Papa pede oração e respeito ao meio ambiente - Francisco, no vídeo de intenção de oração para o mês de setembro, faz um apelo ao cuidado da Criação “hoje, não amanhã, hoje” e “com responsabilidade”. Enquanto pede oração para que os recursos do planeta “não sejam saqueados, mas partilhados de forma justa e respeitosa”, denuncia o enriquecimento de países e empresas com a exploração de dons naturais, gerando uma “dívida ecológica”: “quem pagará essa dívida? Estamos espremendo os bens do planeta. Espremendo-os, como se fosse uma laranja. Países e empresas do Norte enriqueceram explorando dons naturais do Sul, gerando uma ‘dívida ecológica’. Quem pagará essa dívida? Além disso, a ‘dívida ecológica’ é ampliada quando multinacionais fazem fora de seus países o que elas não têm permissão para fazer nos seus. É ultrajante.

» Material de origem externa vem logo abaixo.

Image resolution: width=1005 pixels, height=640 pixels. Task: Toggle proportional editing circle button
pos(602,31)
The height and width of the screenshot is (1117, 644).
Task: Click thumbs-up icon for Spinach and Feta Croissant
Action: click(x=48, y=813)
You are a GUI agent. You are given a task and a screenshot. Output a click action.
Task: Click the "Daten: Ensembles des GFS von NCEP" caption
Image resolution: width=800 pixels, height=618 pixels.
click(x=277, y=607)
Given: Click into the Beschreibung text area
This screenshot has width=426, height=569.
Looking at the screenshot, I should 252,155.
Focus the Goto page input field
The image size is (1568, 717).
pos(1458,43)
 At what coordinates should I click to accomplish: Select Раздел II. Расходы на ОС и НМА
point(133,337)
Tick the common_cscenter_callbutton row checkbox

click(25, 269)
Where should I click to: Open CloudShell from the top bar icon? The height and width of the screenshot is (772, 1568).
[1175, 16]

Hoje, não amanhã, hoje, temos que cuidar da Criação com responsabilidade. Rezemos para que os recursos do planeta não sejam saqueados, mas partilhados de forma justa e respeitosa. Não ao saque, sim à partilha.” O convite para cuidar da Criação “hoje, não amanhã, hoje” e “com responsabilidade” foi feito na segunda-feira (31), véspera do Dia Mundial de Oração pela Criação; no âmbito do #TempoDaCriação, celebrado de 1º de setembro a 4 de outubro; e no 5º aniversário da Laudato si'. A campanha pelo cuidado da Criação, além do novo Vídeo do Papa, com a intenção de oração de Francisco confiada a toda Igreja por meio da Rede Mundial de Oração do Papa (que inclui o Movimento Eucarístico Jovem - MEJ), também reúne o trabalho de várias ONGs, buscando a transformação social e procurando melhorar a vida dos mais desfavorecidos. Um exemplo para a desproporção dos recursos, segundo relatórios internacionais, é que quase um bilhão de pessoas vão dormir com fome todas as noites. Isso acontece não porque não haja comida suficiente para todos, mas por causa da profunda injustiça na maneira como a comida é produzida e distribuída. Entre as causas estão: o aumento do poder empresarial na produção de alimentos, a crise climática e o acesso injusto aos recursos naturais, o que afeta a capacidade das pessoas de cultivar e comprar alimentos. A exploração de recursos naturais não-renováveis, incluindo o petróleo, o gás, minerais e madeira, tem sido frequentemente identificada como um dos fatores desencadeadores, impulsionadores ou sustentadores de conflitos violentos em diferentes partes do mundo.